I realize that to many people their smartphone is like air, and their laptop might be their only computer... but if you're doing that, you're already so exposed that worrying about TSA is silly.

MalgondApril 8, 2019 11:32 AM

@TRX: Staying off social media is not enough. You would need to stay out of all social interactions completely, i.e. live in a proverbial cave.

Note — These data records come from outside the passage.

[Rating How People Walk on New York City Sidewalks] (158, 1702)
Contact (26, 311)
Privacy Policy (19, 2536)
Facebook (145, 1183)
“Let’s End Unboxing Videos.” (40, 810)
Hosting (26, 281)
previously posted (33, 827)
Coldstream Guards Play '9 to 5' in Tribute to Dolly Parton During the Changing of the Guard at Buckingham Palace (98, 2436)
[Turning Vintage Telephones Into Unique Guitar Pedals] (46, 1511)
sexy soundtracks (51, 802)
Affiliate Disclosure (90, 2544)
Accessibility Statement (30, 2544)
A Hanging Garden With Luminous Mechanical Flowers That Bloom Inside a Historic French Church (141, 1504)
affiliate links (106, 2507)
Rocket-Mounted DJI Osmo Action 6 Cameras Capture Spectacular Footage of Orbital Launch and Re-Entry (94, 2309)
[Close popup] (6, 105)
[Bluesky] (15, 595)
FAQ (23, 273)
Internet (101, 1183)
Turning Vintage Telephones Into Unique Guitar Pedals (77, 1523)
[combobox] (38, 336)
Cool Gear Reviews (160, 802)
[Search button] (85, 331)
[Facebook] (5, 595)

Your friends&relatives plus any entities you interact with will happily surrender information about all their interactions with you to Big Data Tycoons - consciously or otherwise. Do you send emails? G. has most of them, in the mailboxes of your correspondents. Do you allow yourself to be photographed? Your image will be uploaded along with all metadata including spatial and temporal coordinates, and often tagged with your name and connected with other people in the photo; even if coordinates would be missing sometimes, the background would be often revealing. Do you order items over the Web, over phone, by postal mail, by a personal visit to a warehouse and ordering a delivery to your home? Do you have (or had) any written contract with some service provider of any kind? Your shipping address etc. plus your billed items would be made available to anyone willing to pay a small fraction of a penny for it. Do you browse the Web? You'll need to be extremely careful and meticulous not to leave any data about you. Do you see a doctor sometimes? In many countries your medical data would be processed in compulsory digital systems for anyone to steal and misuse - or at least in systems of particular medical institutions. Over here, our family's dentist and my wife's gyn (both private practitioners we pay in cash) are the only ones who still keep paper records only... (or it seems so), all others (especially those on national health service contracts) happily peck at some keyboard while listening to patient's complaints.

VinnyGApril 14, 2019 7:57 AM

@ Ayer Babtu re: rights subordinate to responsibilities - your assertion is ludicrously false. Is there a responsibility that you require me to fulfill before you authorize my natural right to defend myself against a physical attack? If so, what is it, specifically?